So gewannen die selbstsüchtigen Regungen immer mehr die Oberhand. Seitdem der Chevalier den Hund besaß, hatte er keinen ganz ruhigen, sorgenfreien Tag gehabt. Seit sechs Monaten war die Behaglichkeit seines früheren Lebens verschwunden; welchen Gefahren hatte er sich nicht ausgesetzt, um Black wiederzubekommen? War es doch leicht möglich, ebenfalls von der Cholera befallen zu werden, zumal wenn er im Laufe des Tages weder Haushälterin noch Krankenwärterin fand. Dann musste er selbst bei der Kranken bleiben und eine ganze Nacht die schädlichen Ausdünstungen einatmen.

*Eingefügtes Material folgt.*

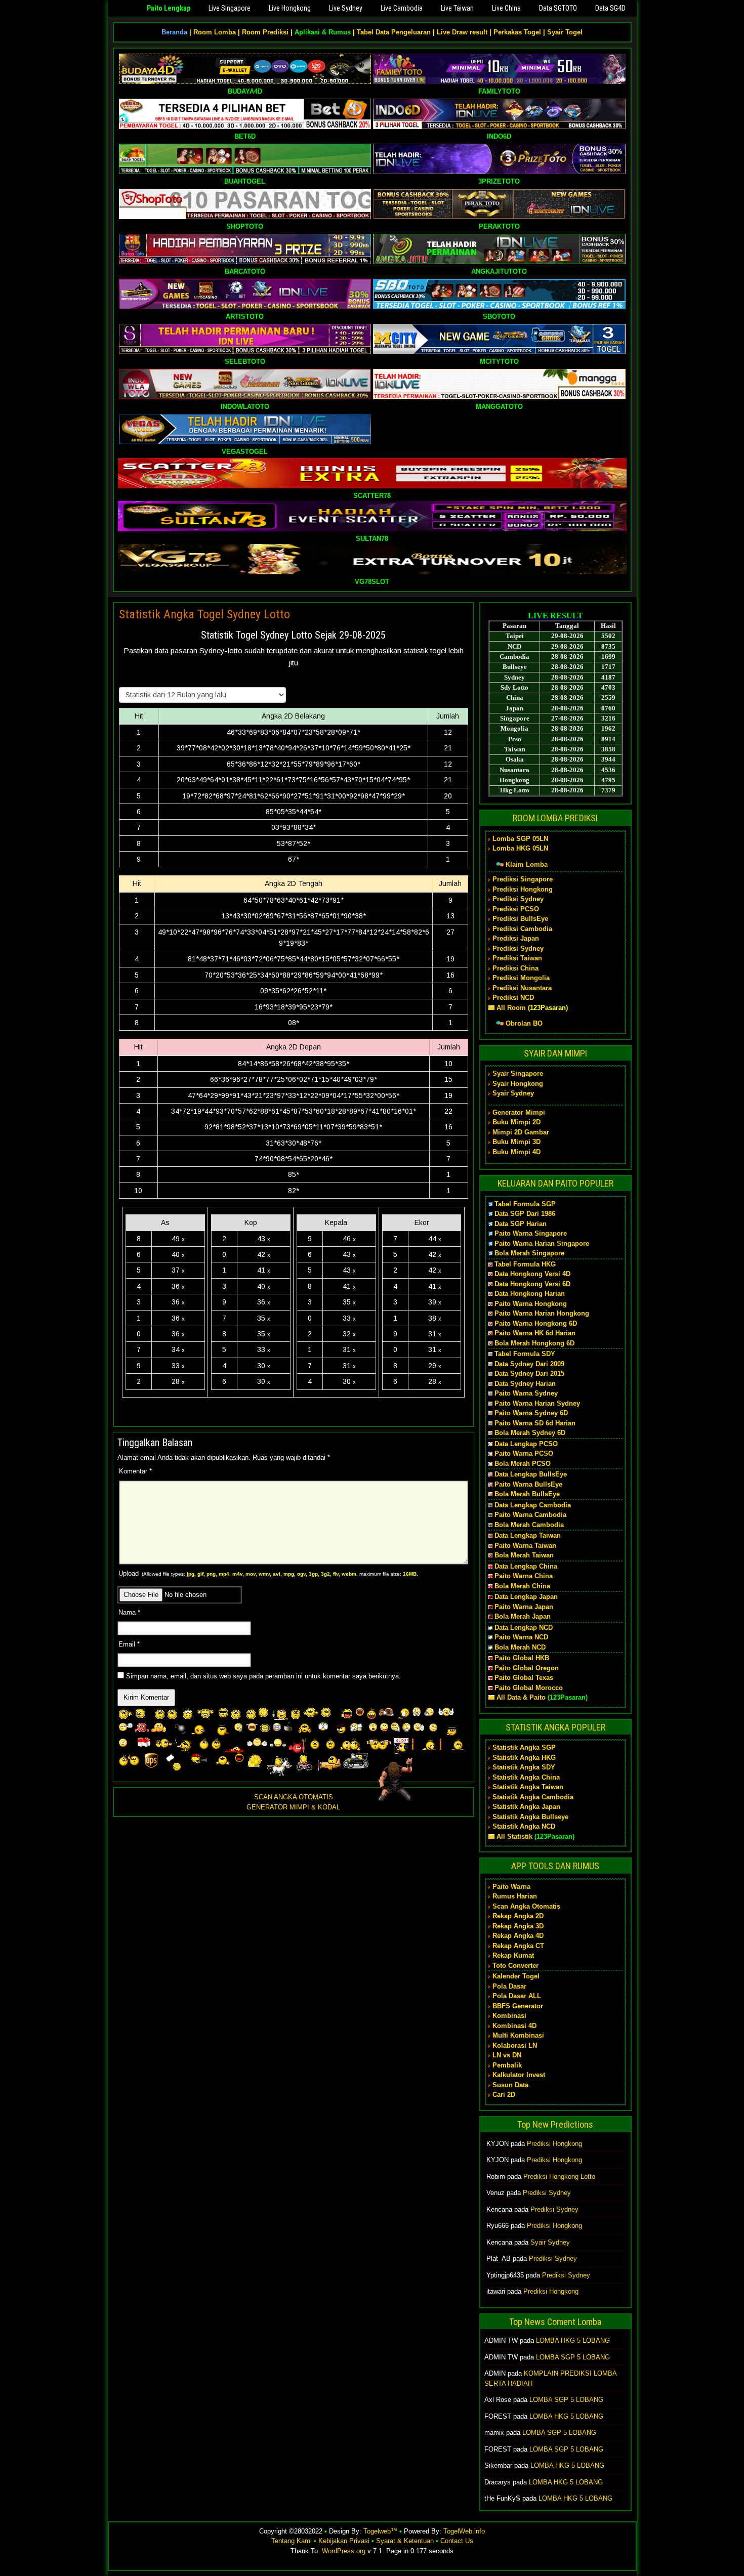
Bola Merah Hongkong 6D (534, 1343)
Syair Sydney (513, 1093)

Die Flut stieg immer fort, die selbstsüchtigen Gedanken folgten einander, wie die unaufhaltsam eindringenden Wellen.

»Es ist ja keineswegs unmöglich,« dachte Dieudonné, »dass Therese durch Zufall in den Besitz des Ringes gekommen ist. Wie kann man daraus schließen, dass sie die Tochter Mathildens sei? Und wäre es auch erwiesen, ist es dann die Pflicht des beleidigten Gatten, sich in Lebensgefahr zu begeben, um die Frucht des Ehebruchs zu retten?

Dieser Gedanke, dass die Kranke nicht Mathildens Tochter sei, nahm so sehr überhand, dass de: Chevalier sich entschloss, Therese zu befragen; aber sie war so schwach, dass er keine Antwort von ihr erhalten konnte.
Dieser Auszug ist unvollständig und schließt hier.